The responses to my points vary somewhat, but because I’m a practical man, they usually try to appeal to my practical side in an effort to sway me from harming the chances of the person they see as the lesser of the evils. “But don’t you think that (insert their preferred major party candidate here) is the lesser of the two evils and that you may be handing the election to (insert the candidate they view as the greater of the two evils here)?” Well, maybe. It depends on what metric we use. For example, Obama might be likely to kill somewhat fewer foreigners, whereas Romney might love the drone strikes even more, hard to imagine as that is. Or Romney may not drive us toward an economic crash quite as quickly as Obama, as hard to imagine as that is. They both seem to really like eroding civil liberties, though. Tough call on that one.
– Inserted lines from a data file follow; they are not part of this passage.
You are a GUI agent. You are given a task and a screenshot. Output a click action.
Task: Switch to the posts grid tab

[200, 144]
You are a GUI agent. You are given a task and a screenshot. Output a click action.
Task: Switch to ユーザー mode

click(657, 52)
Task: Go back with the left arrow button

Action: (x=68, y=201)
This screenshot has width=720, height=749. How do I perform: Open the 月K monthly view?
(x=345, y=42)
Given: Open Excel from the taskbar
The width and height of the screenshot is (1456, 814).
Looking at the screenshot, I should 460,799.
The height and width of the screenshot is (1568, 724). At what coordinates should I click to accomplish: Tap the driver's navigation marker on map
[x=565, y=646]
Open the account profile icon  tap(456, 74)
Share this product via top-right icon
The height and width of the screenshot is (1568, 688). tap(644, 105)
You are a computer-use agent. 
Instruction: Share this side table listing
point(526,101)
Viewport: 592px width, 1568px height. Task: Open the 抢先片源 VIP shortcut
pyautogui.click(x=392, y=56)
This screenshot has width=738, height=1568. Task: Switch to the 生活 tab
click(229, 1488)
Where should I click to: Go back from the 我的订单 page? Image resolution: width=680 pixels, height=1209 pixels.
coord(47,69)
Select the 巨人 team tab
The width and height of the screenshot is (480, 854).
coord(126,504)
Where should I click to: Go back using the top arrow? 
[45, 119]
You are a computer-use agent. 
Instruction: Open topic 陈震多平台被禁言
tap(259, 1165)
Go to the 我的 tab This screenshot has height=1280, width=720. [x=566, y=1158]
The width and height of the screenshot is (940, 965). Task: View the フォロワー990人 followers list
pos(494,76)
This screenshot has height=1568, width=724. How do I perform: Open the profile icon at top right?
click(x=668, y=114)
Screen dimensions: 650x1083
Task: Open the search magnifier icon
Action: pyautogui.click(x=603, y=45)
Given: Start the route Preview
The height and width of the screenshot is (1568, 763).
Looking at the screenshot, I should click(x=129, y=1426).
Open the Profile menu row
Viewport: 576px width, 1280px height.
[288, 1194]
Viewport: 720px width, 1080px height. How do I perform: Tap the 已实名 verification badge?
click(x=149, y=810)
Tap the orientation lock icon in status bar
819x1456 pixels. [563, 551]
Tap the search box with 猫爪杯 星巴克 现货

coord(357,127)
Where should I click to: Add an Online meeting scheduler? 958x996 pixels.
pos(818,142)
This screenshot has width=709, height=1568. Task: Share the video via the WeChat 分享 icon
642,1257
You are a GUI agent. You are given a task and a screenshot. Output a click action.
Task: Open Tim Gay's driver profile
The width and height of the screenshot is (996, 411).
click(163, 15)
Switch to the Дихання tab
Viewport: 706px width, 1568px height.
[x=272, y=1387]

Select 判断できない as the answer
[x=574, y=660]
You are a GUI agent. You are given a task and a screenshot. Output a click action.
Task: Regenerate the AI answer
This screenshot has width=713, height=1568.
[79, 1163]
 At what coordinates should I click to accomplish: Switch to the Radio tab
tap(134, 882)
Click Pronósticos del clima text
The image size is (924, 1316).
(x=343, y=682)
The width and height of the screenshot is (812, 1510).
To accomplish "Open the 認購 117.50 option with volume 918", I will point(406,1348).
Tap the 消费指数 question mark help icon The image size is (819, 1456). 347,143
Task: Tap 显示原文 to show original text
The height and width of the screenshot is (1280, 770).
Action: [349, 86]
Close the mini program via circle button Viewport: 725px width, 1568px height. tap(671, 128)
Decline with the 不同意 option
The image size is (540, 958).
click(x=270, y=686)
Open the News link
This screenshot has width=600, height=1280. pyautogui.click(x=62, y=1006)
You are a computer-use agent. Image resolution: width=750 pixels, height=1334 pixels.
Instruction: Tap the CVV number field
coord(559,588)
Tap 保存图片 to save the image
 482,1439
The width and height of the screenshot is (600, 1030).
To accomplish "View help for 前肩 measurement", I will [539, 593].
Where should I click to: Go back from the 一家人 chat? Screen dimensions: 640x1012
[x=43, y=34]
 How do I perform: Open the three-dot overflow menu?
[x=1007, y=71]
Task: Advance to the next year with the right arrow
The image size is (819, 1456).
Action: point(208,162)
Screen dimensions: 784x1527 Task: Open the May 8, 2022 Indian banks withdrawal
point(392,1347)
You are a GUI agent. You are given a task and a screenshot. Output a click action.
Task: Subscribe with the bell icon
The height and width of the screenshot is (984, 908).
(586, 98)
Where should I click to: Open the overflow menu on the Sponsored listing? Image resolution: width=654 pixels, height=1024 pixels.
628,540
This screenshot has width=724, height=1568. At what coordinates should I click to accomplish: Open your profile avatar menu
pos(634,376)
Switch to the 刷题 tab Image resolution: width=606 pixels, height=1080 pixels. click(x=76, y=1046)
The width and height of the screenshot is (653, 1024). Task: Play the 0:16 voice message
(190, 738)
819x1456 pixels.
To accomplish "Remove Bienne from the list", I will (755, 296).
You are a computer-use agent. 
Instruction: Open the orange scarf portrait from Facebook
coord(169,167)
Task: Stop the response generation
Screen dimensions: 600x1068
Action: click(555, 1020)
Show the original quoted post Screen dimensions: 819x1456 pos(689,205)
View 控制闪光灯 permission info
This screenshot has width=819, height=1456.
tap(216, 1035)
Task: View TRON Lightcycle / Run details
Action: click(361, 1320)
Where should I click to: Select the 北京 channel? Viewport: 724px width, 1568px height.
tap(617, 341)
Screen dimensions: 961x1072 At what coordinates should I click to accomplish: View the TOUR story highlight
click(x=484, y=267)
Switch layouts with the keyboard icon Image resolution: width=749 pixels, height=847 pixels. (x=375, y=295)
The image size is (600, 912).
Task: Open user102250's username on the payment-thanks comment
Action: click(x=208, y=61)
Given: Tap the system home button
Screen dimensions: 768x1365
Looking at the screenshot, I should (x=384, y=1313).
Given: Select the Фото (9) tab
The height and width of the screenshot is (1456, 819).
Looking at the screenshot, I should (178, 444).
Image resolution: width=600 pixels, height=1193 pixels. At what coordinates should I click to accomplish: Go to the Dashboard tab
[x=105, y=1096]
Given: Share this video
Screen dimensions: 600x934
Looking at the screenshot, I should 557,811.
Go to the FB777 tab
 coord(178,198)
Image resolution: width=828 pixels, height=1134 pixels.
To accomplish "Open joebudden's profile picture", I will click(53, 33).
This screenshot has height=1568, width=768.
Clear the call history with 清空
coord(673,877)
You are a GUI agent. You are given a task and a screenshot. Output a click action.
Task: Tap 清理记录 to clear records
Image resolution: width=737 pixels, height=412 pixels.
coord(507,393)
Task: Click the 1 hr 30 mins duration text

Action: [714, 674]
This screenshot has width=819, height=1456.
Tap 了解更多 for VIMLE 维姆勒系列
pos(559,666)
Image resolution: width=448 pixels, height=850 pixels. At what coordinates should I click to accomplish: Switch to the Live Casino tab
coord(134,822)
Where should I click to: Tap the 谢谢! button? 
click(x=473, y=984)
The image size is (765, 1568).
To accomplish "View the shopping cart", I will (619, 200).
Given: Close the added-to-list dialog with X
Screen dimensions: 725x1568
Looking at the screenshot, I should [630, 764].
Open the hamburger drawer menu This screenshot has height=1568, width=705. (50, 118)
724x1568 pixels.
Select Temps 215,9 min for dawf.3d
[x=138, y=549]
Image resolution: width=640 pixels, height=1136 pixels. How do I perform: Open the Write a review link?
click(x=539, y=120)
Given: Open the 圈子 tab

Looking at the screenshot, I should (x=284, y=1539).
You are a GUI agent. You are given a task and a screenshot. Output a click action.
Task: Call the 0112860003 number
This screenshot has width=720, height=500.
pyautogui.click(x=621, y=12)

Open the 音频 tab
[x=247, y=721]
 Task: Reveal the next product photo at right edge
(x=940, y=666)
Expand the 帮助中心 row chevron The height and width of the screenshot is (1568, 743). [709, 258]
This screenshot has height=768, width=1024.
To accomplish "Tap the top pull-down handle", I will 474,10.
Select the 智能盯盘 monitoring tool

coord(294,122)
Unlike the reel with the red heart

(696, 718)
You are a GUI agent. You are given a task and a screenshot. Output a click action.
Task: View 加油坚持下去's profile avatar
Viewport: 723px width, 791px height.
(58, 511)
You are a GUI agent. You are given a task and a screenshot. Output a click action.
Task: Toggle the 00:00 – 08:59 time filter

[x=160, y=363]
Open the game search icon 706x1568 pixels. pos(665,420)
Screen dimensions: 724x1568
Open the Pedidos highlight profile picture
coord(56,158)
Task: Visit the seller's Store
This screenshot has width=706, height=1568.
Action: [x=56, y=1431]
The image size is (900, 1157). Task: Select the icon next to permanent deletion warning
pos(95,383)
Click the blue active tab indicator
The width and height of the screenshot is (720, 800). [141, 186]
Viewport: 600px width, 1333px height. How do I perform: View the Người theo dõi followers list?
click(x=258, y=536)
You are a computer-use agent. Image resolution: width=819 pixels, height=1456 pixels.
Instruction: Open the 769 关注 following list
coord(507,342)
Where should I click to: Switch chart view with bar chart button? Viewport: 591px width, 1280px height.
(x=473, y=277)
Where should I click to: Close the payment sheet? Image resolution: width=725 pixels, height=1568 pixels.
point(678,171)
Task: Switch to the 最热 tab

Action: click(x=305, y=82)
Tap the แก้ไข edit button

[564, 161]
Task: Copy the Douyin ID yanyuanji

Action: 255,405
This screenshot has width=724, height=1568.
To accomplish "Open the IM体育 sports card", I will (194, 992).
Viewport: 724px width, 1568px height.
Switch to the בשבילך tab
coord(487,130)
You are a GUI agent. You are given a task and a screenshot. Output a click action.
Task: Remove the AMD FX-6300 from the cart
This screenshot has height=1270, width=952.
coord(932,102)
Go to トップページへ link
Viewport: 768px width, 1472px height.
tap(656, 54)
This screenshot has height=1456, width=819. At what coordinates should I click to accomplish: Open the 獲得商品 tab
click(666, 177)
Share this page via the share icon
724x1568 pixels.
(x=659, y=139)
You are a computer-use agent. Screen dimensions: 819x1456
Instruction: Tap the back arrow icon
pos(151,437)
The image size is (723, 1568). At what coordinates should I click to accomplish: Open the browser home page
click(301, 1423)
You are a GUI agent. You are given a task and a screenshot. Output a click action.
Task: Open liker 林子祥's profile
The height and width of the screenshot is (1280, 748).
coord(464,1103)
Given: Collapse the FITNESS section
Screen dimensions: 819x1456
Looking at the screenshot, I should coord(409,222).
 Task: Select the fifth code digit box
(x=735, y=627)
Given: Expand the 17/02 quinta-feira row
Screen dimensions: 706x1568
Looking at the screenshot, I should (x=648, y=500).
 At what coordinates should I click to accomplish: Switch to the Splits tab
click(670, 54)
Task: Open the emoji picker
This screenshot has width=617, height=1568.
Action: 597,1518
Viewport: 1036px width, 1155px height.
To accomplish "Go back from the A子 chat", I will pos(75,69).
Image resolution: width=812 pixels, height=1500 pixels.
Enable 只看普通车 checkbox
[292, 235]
My first answer to their question is to point out that it doesn’t really matter which one I think is the lesser of the two evils, primarily because I’m simply not limited to choosing between two evils here in what I like to call the real world. I do have more than two choices, and like the grown man that I am, I’m capable of choosing among multiple alternatives using my awesome superpower of compare and contrast.
My second answer is that I know damn well I’m not handing the election to either of the candidates regardless of whether I vote for one of them or for a third party candidate. I know that because I pay attention to the polls and I’m aware of which one will win the electoral votes from my state of residence. The margin between them is quite high, and the odds of a surprise swing in the other direction make it more likely that the dreaded voter fraud occurred than anything else. I can vote for whomever I like, and it impairs neither Obama or Romney in their chances of winning. Not even a little. And even if it did impair one of them from getting elected, why on earth would I feel directly responsible for it myself as if it all depended on me? I’m sharing the responsibility for that with millions of other people who vote.
My third answer is that my vote against corruption, against eroding civil liberties, against wanton violence, and against bankrupting our nation seems to me much less wasteful than a vote in favor of whichever candidate represents those things to varying degrees. I think it’s a waste of time to vote for evil when you don’t have to.